Sorry for the very basic question (I'm new with Keras). I was wondering how Keras can calculate for each layer the number of parameters at an early stage (before fit) despite that model.summary shows that there are dimensions that still have None values at this stage. Are these values already determined in some way and if yes, why not show them in the summary?

I ask the question because I'm having a hard time figure out my "tensor shape bug" (I'm trying to determine the output dimensions of the the C5 block of my resnet50 model but I cannot see them in model.summary even if I see the number of parameters).

I give below an example based on C5_reduced layer in RetinaNet which is fed by C5 layer of Resnet50. The C5_reduced is

Conv2D(256,kernel_size=1,strides=1,pad=1)

Based on model.summary for this particular layer:

C5_reduced (Conv2D)    (None, None, None, 256)          524544

I've made the guess that C5 is (None,1,1,2048) because 2048*256+256 = 524544 (I don't know how to confirm or infirm that hypothesis). So if it's already known, why not show it on summary? If dimensions 2 and 3 would have been different, the number of parameters would have been different too right?

Solution

If you pass exact input shape to your very first layer or input layer on your network, you will have the output that you want. For instance I used input layer here:

input_1 (InputLayer)         [(None, 224, 224, 3)]     0         
_________________________________________________________________
block1_conv1 (Conv2D)        (None, 224, 224, 64)      1792      
_________________________________________________________________
block1_conv2 (Conv2D)        (None, 224, 224, 64)      36928

Passed input as (224,224,3). 3 represents the depth here. Note that convolutional parameters' calculation differ from Dense layers' calculation.

If you do such following:

tf.keras.layers.Conv2D(16, (3,3), activation='relu', input_shape=(150, 150, 3))

You will see:

conv2d (Conv2D) ---> (None, 148, 148, 16)

Dimensions reduced to 148x148, in Keras padding is valid by default. Also strides is 1. Then the shape of output will be 148 x 148. (You can search for the formula.)

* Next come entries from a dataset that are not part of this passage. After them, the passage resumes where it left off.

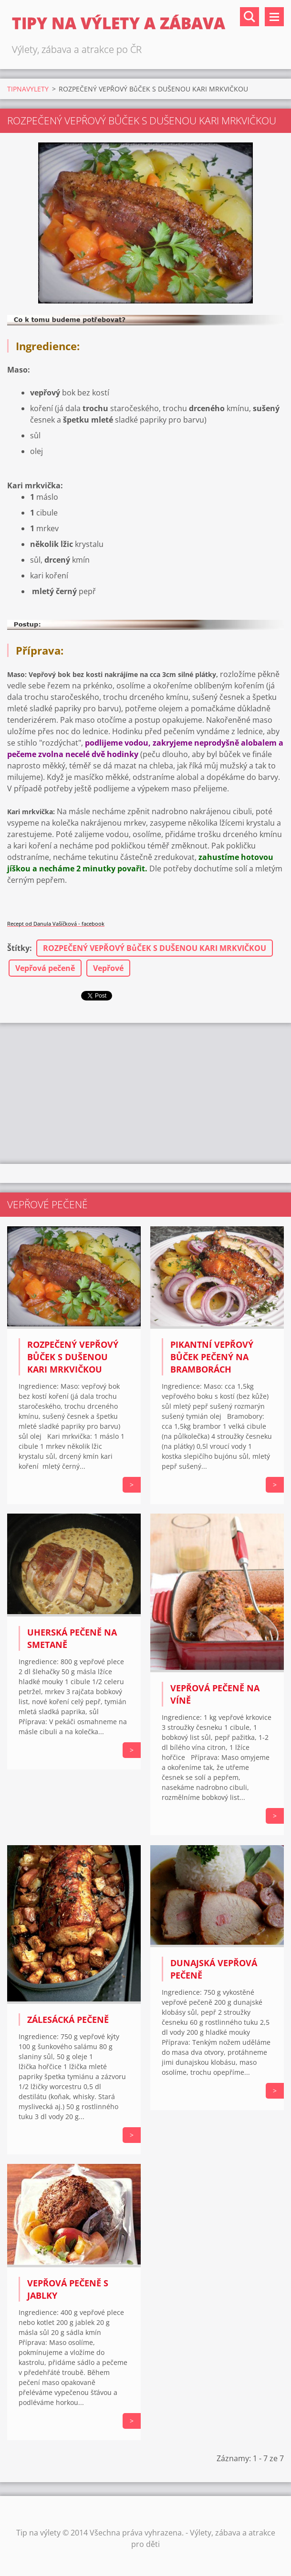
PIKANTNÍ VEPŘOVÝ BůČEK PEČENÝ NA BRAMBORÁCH (211, 1357)
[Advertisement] (145, 1092)
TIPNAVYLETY (28, 88)
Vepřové (108, 968)
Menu (274, 16)
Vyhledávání (249, 16)
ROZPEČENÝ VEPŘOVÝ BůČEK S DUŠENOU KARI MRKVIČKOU (154, 948)
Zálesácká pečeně (68, 2019)
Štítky (18, 948)
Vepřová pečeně (45, 968)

So then what are None values?

First None value is the batch size. In Keras first dimension is the batch size. You can pass them and make fixed, or you can determine them while fitting the model, or predicting.
In 2D convolution, the expected input is (batch_size, height, width, channels), you can also have shapes such as (None, None, None, 3), that means varying image sizes are allowed.

Edit:

tf.keras.layers.Input(shape = (None, None, 3)),
tf.keras.layers.Conv2D(16, (3,3), activation='relu')

Produces:

conv2d_21 (Conv2D)           (None, None, None, 16)    448

Regarding to your question, how are the parameters calculated even we passed image height & width as None?

Convolution parameters calculated according to:

(filter_height * filter_width * input_image_channels + 1) * number_of_filters

When we put them into formula,

filter_height = 3
filter_width = 3
input_image_channel = 3
number_of_filters = 16

Parameters = (3 x 3 x 3 + 1) * 16 = 28 * 16 = 448

Notice, we only needed input_image's channel number which is 3, representing that it is an RGB image.

If you want to calculate the params for later convolutions, you need to consider that the number of filters from previous layer becomes the number of channels for current layer's channel.

That's how you can end up having None params rather than batch_size. Keras needs to know if your image is RGB or not in that case. Or you won't specify the dimensions while creating the model and can pass them while fitting the model with the dataset.